Resisting the urge to kick herself for not coming to this devastating conclusion fifteen years ago when it really could have made a difference, Zoe pulled herself together and cleared her head so she could focus and take control of a relationship that had been far too one-sided for far too long, and then put an end to it.
‘Why would I know?’ she asked calmly, feeling oddly liberated as the panic and nausea fell away.
‘Well, you were the fiancée.’
‘And seeing as how the whole thing was a set-up in the first place why would I even care?’
‘A set-up?’ echoed Samantha, sounding taken aback.
‘That’s right.’
‘You mean the proposal?’
‘I mean the whole lot of it.’
‘I don’t understand.’
Having Samantha on the back foot for once caused an unstoppable sense of empowerment to rise up inside her. ‘There was no boyfriend, no grappa and no ski-resort naughtiness,’ she said almost giddily. ‘I made it all up.’
There was a moment’s stunned silence as this clearly startling revelation sank in. ‘But what about Dan?’
‘I met him about half an hour before you did and asked him to help me out.’
Samantha might have been momentarily thrown but it didn’t take her long to recover. ‘Hah, I knew it,’ she said triumphantly. ‘I knew you’d never manage to tie a man like him down.’
‘I doubt anyone will,’ said Zoe, determinedly ignoring the barb and thinking instead about the way he’d tensed when she’d mentioned they’d been going out for six months.

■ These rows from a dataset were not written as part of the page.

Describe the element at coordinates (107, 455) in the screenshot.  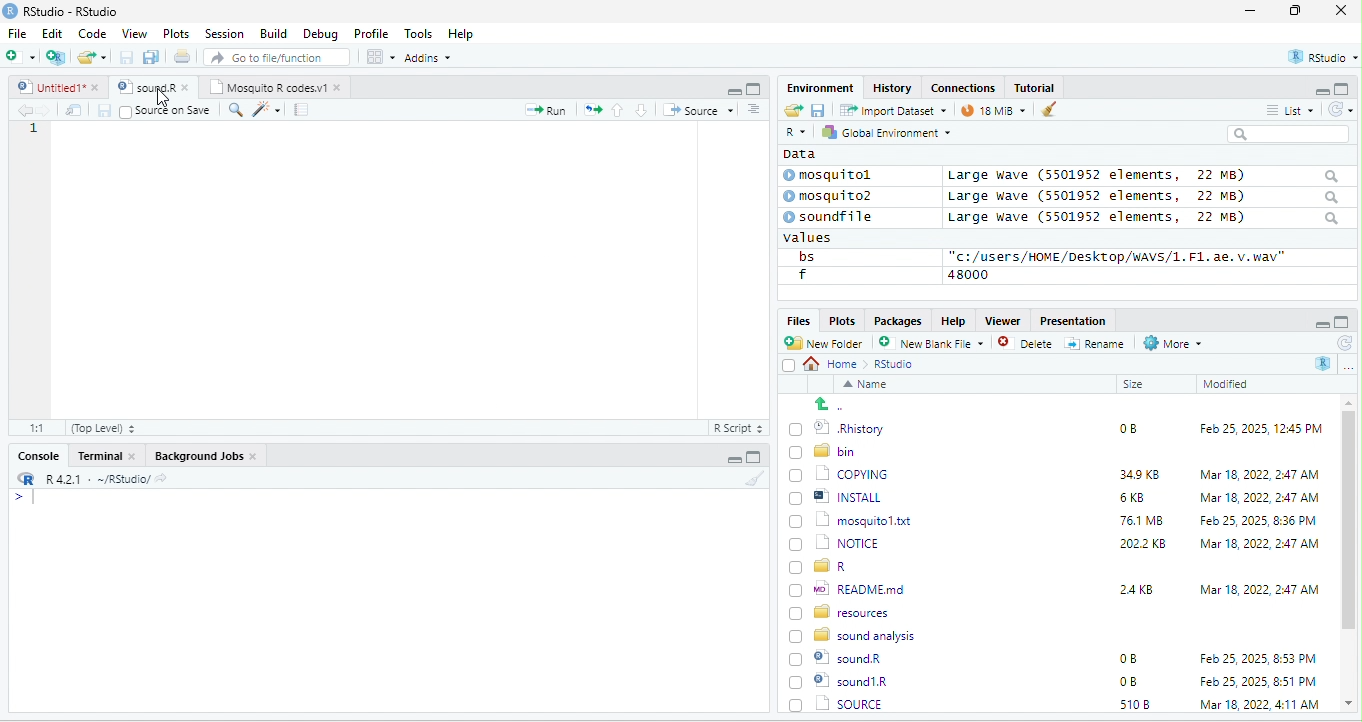
I see `Terminal` at that location.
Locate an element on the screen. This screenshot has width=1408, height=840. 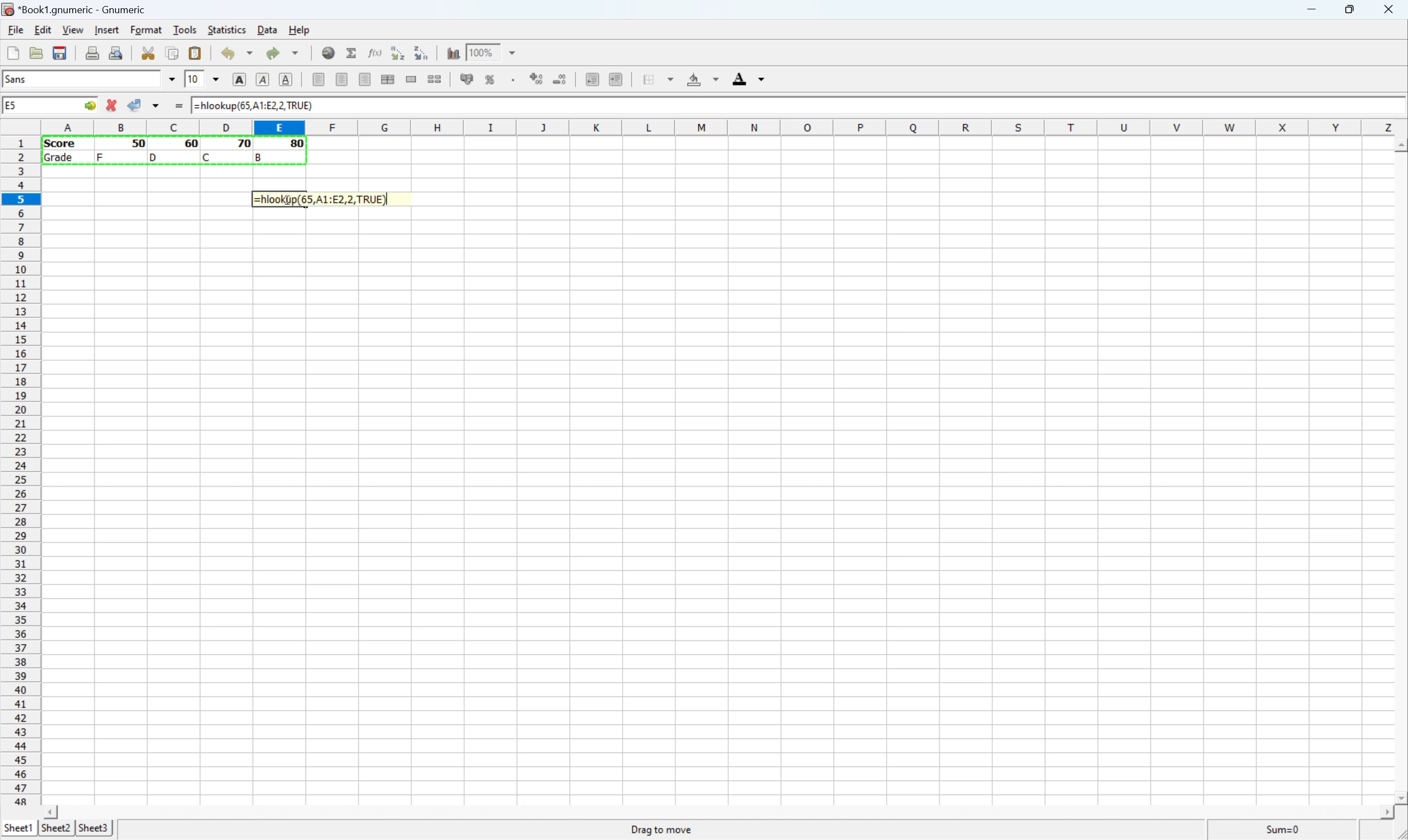
Save a workbook is located at coordinates (62, 50).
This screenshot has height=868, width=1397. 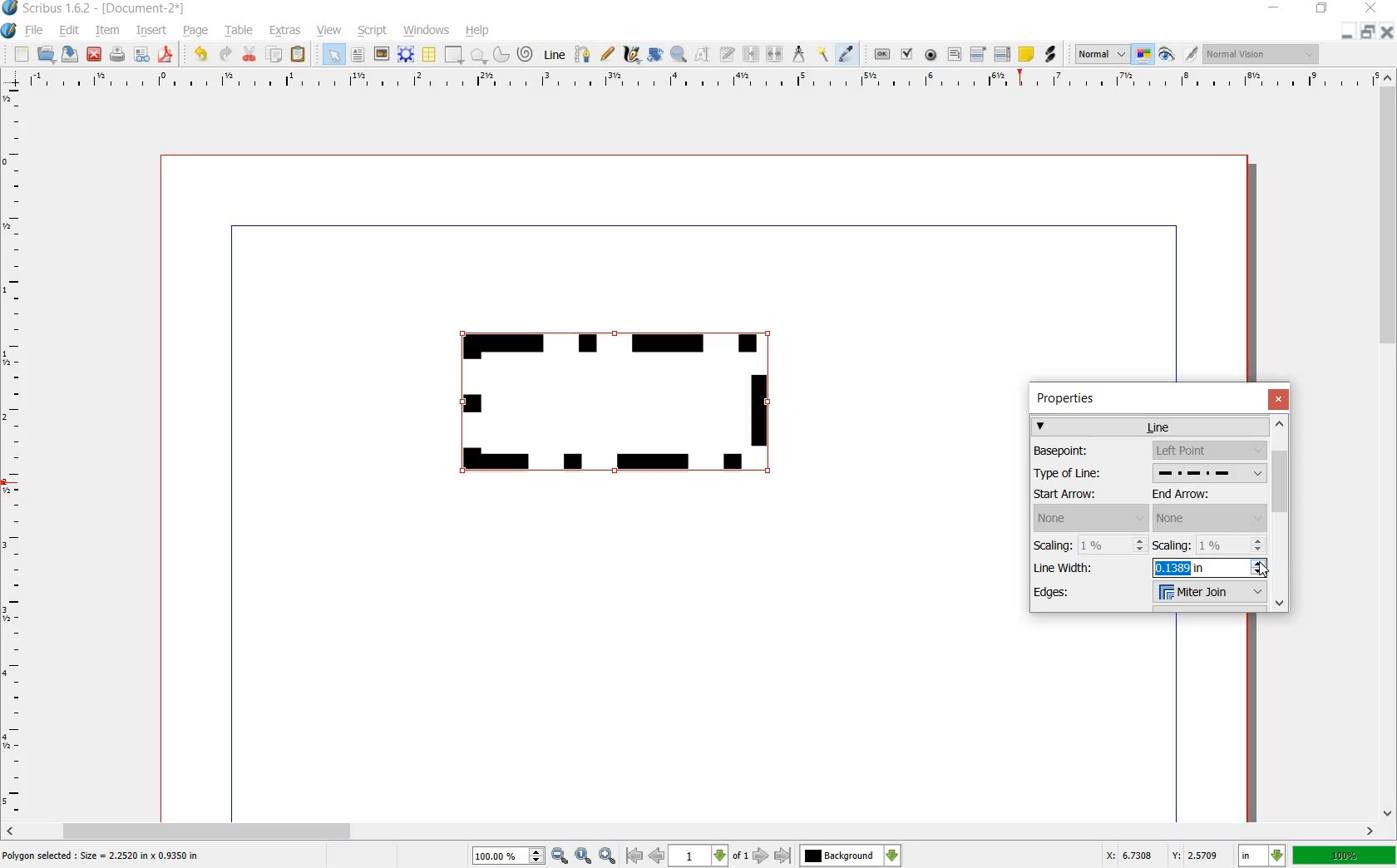 I want to click on 1%, so click(x=1114, y=545).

‘You were always so independent...and such a control-freak.’ Samantha made both sound like the worst character traits on the planet and Zoe couldn’t help bristling all over again because as far as she was concerned there was absolutely nothing wrong with being responsible for yourself or wanting to be in control of you life.
‘I still am,’ she said.
‘You never were very good at holding onto men, were you?’
‘No, well, you made sure of that, didn’t you, Samantha?’ The night of their leaving dance, in fact, when Zoe had finally plucked up the courage to invite a boy from the village where her parents lived that she’d had a crush on for ages. She’d been so excited she hadn’t properly thought through the possible ramifications. If she had she might have been prepared for Samantha to sidle over and mock her date in front of him and she might have been prepared for her to then snog him in the middle of the dance floor an hour later, but then again she might not.
‘Oh, come on,’ said Samantha with a sneer. ‘You’re not still smarting about that, are you?’
‘No more than you are that Dan didn’t respond to any of your flirting last night.’
There was a pause while Samantha took the shot and rallied. ‘Did you know he’s one of the most eligible bachelors in London?’
‘I didn’t, but I can quite see why.’
‘He’s at number two on Tatler’s Little Black Book list.’
‘Only at number two?’ she exclaimed in mock horror. ‘Who’s at number one?’
‘Royalty.’
‘Naturally.’
‘So what would he see in you?’
‘Well, quite,’ she agreed, although actually he had seen something in her, hadn’t he? Something that had made him kiss her as if his life depended on it, something that had set his heart thumping and his hands trembling and his body hardening where it mattered, and something she really should have taken into account before fleeing last night, because for all she knew the ‘but’ she’d sensed coming might not have been the brush-off she’d assumed but a ‘but I’m a bit tied up at the moment so how about I take your number and give you a call?’. Damn, she needed to address the issues she had with self-esteem...
‘Bit sad, though, to invent a boyfriend, don’t you think?’